ACTIVITY: Only a number is wanted here. Tally the lines of the data that contain "agent".
:::
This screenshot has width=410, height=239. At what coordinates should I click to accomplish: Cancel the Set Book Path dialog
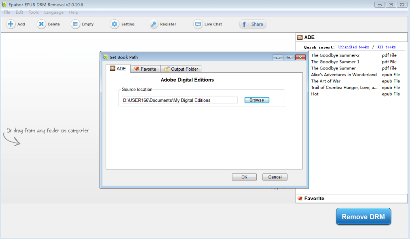[275, 177]
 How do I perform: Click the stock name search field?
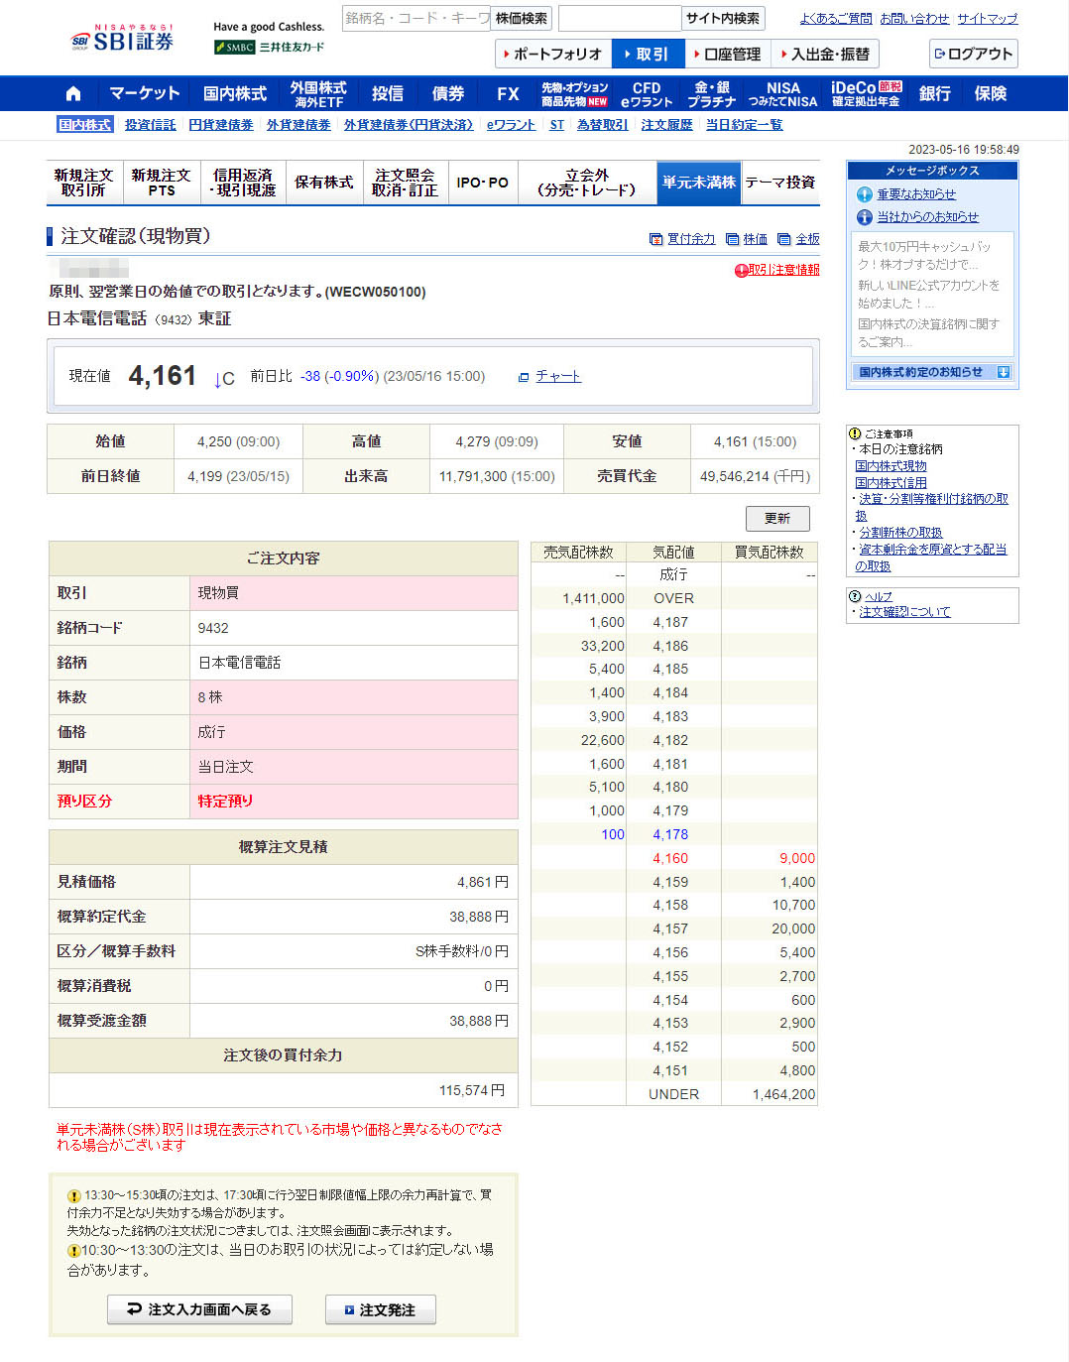(x=416, y=18)
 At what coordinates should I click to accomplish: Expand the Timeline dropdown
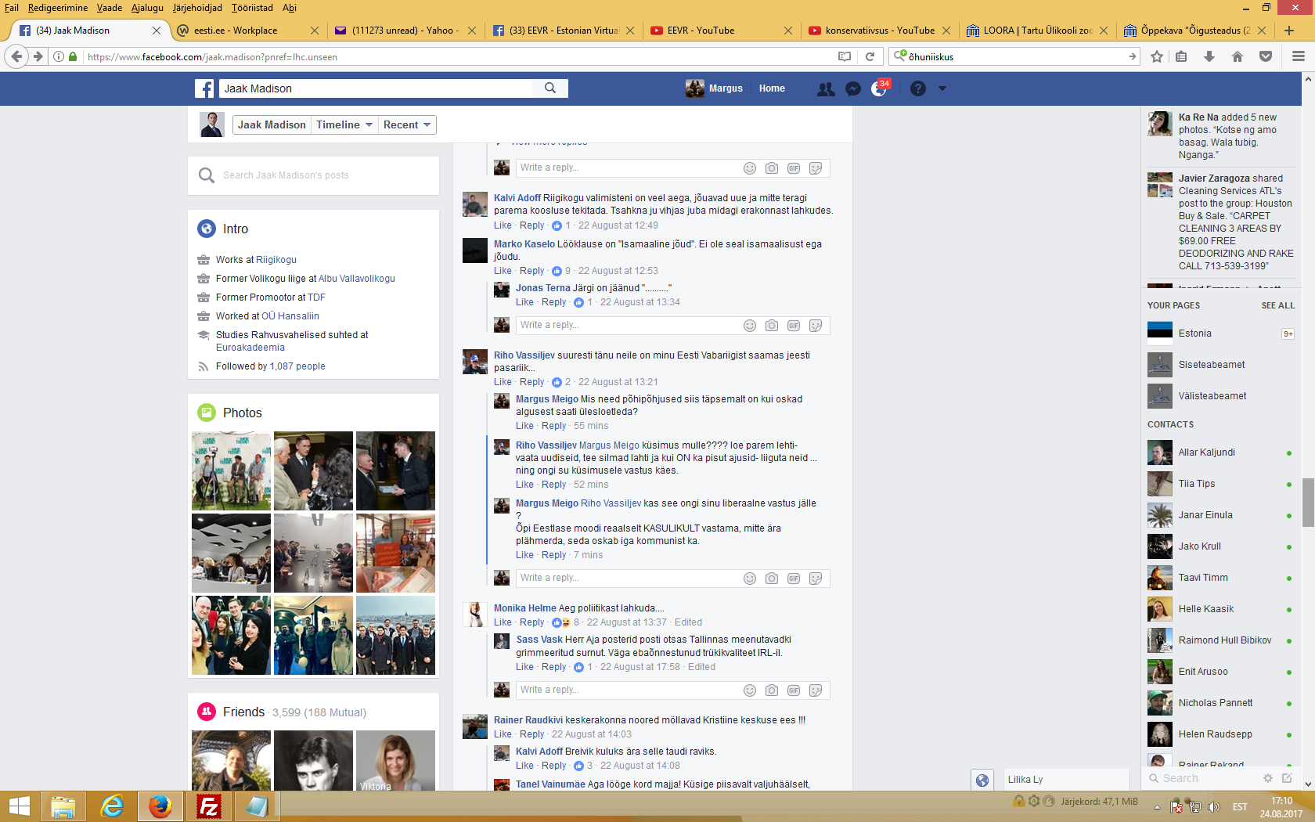point(344,125)
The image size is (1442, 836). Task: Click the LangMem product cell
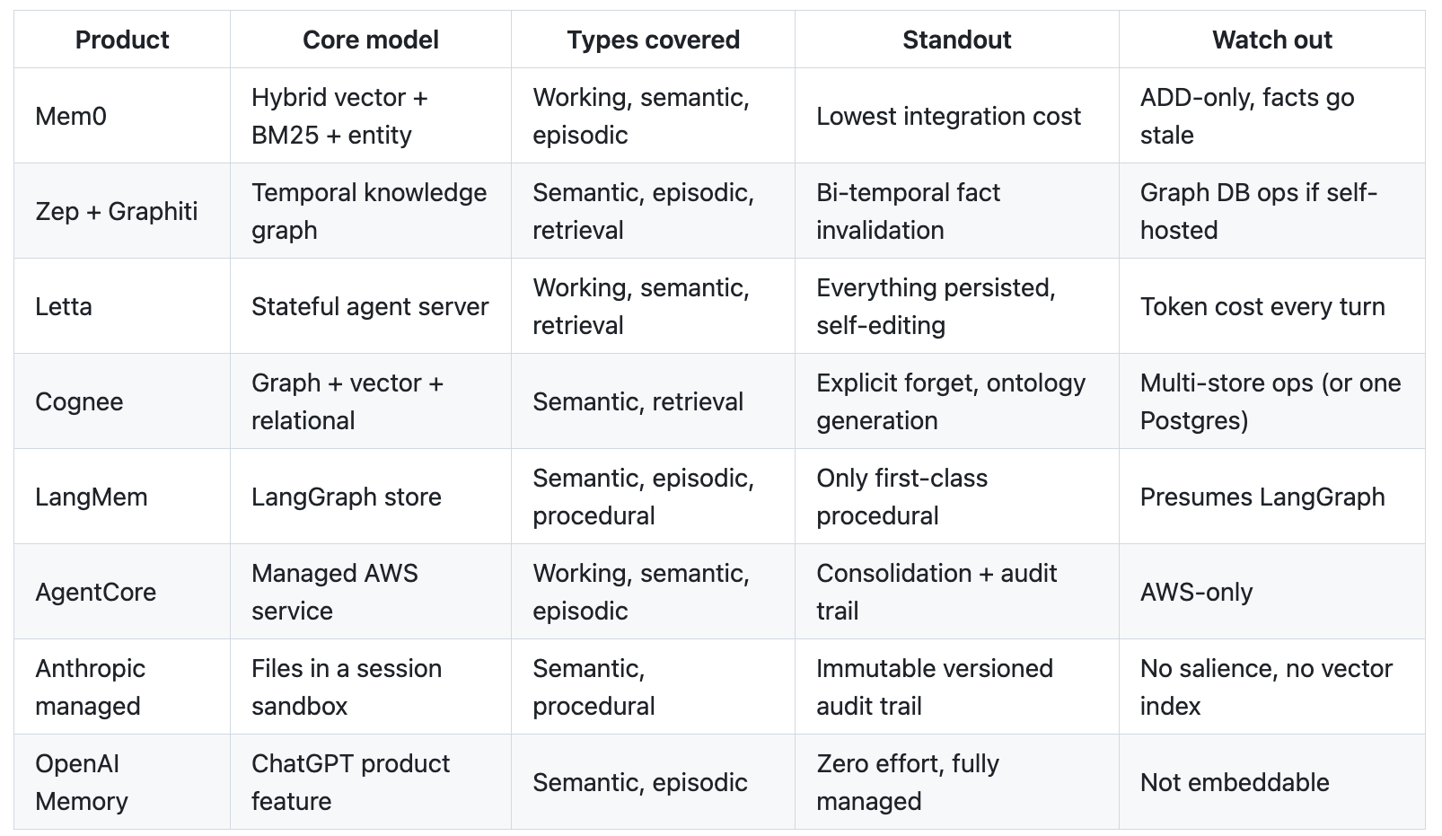tap(122, 497)
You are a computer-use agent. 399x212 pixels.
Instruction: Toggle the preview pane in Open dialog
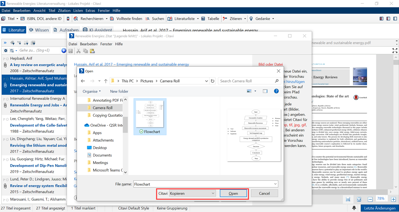coord(265,91)
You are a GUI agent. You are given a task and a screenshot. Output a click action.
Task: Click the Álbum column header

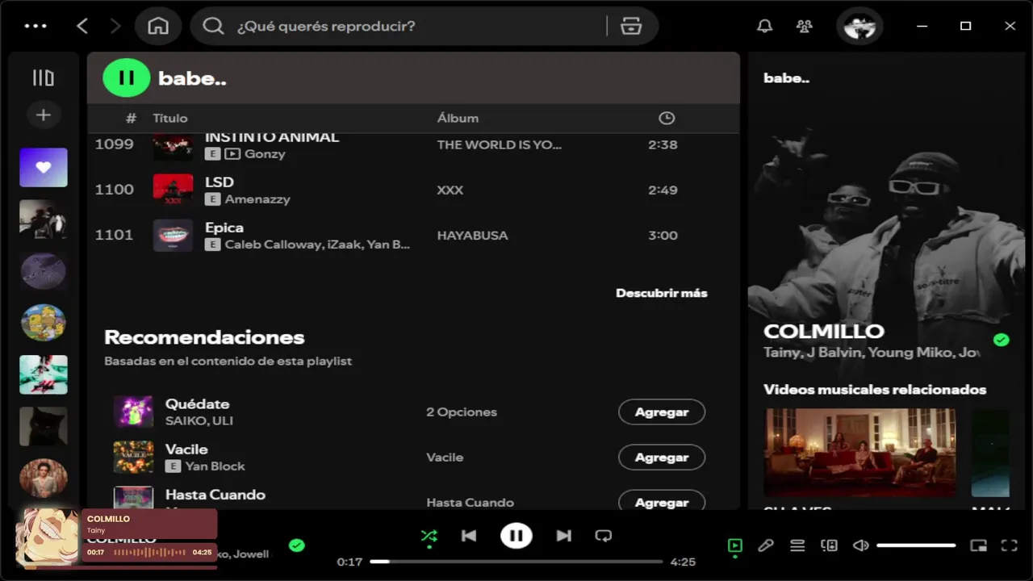pyautogui.click(x=458, y=118)
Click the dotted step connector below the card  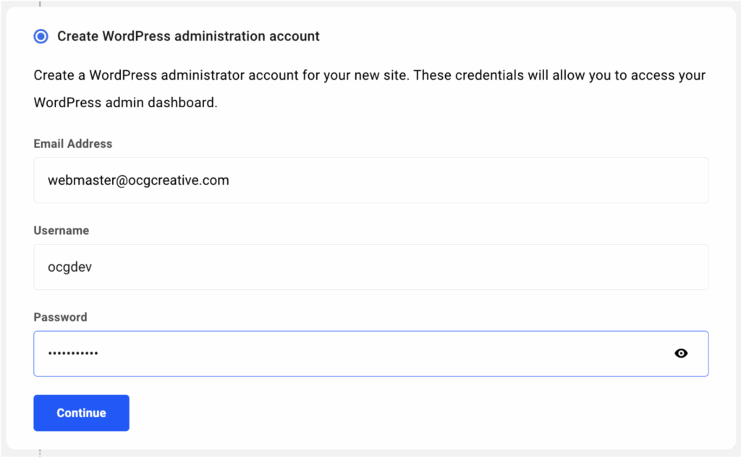40,453
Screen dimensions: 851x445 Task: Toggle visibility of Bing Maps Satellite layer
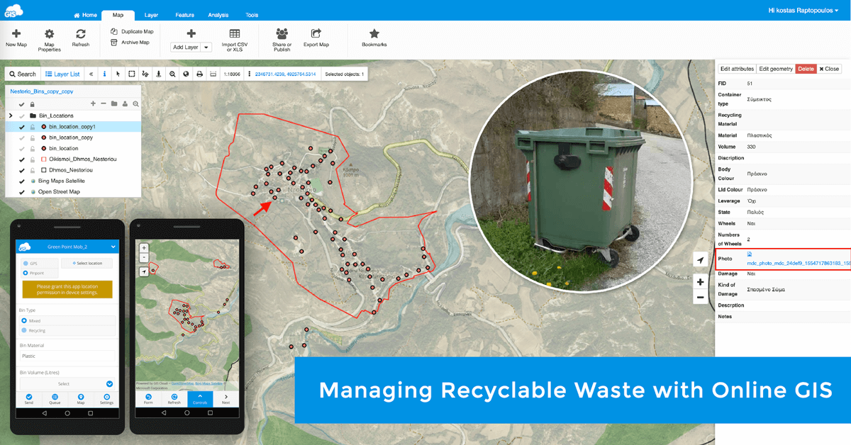[22, 181]
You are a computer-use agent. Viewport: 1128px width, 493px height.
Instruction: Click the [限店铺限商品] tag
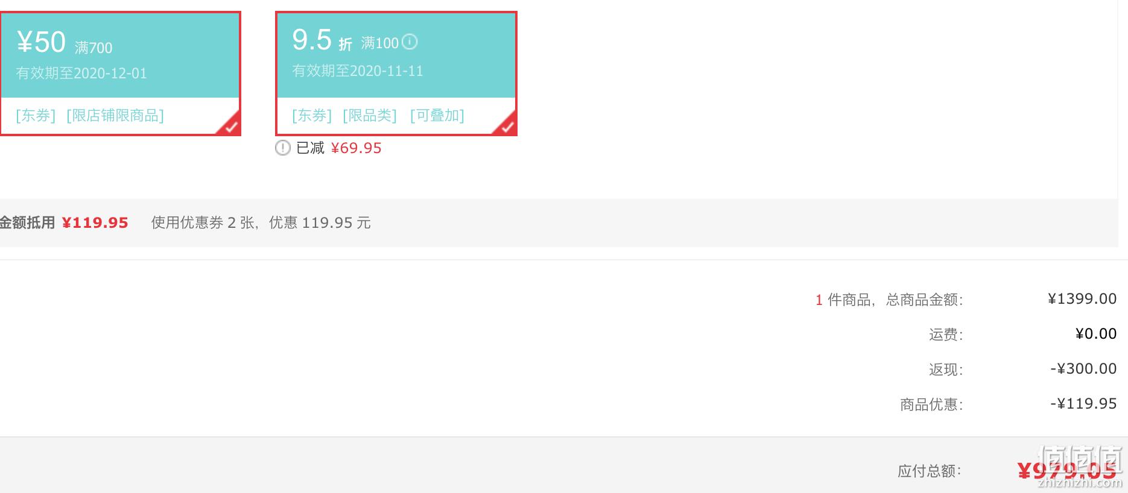pos(115,115)
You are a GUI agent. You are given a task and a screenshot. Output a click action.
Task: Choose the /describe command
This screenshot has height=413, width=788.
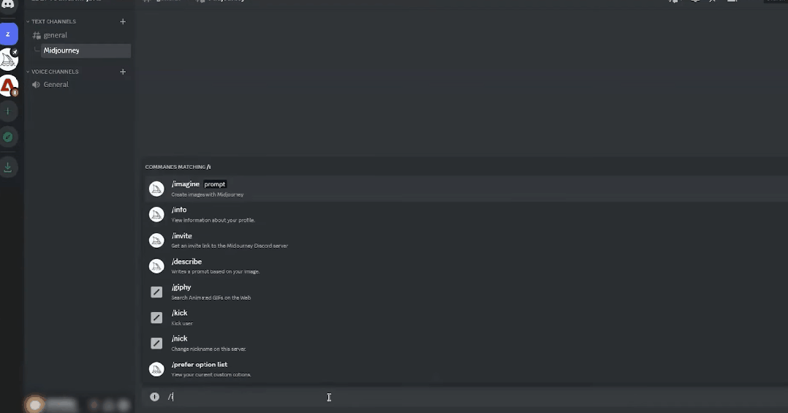(x=186, y=262)
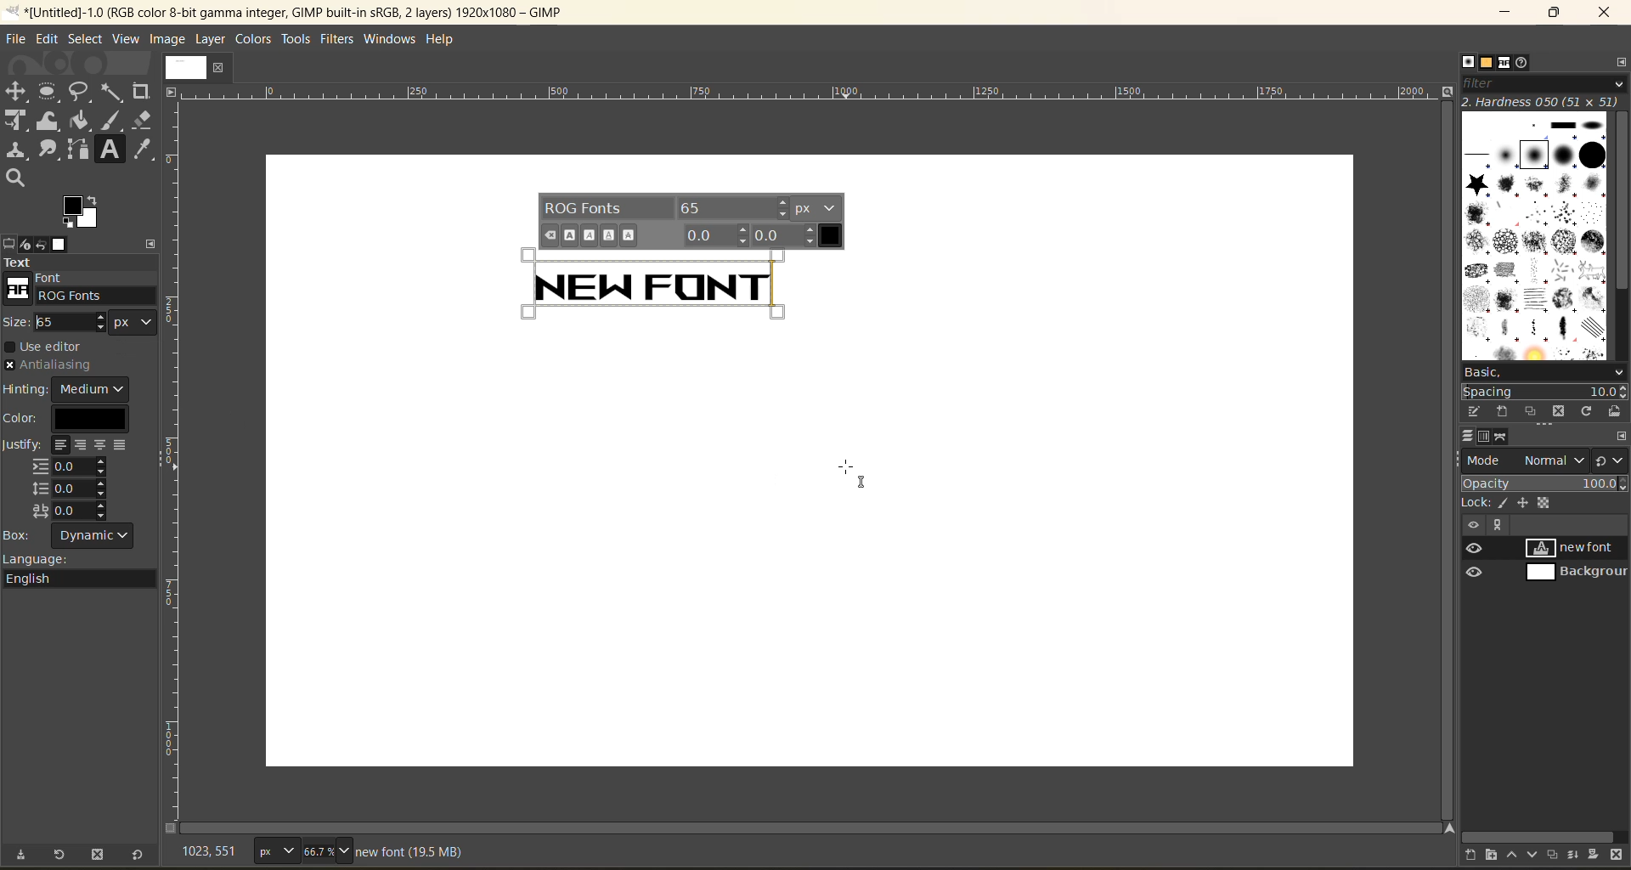Select the Crop tool

pos(142,92)
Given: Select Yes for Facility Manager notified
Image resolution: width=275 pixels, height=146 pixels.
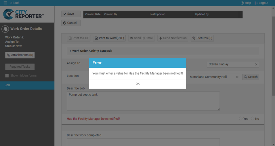Looking at the screenshot, I should tap(240, 118).
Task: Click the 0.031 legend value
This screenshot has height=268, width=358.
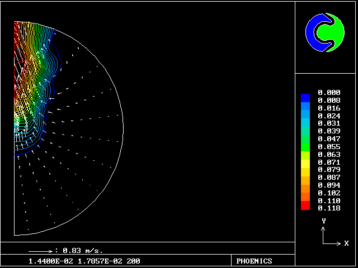Action: 328,123
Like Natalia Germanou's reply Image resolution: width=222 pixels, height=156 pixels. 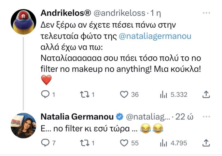tap(125, 142)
:::
ANSWER FOR THIS EXERCISE: 4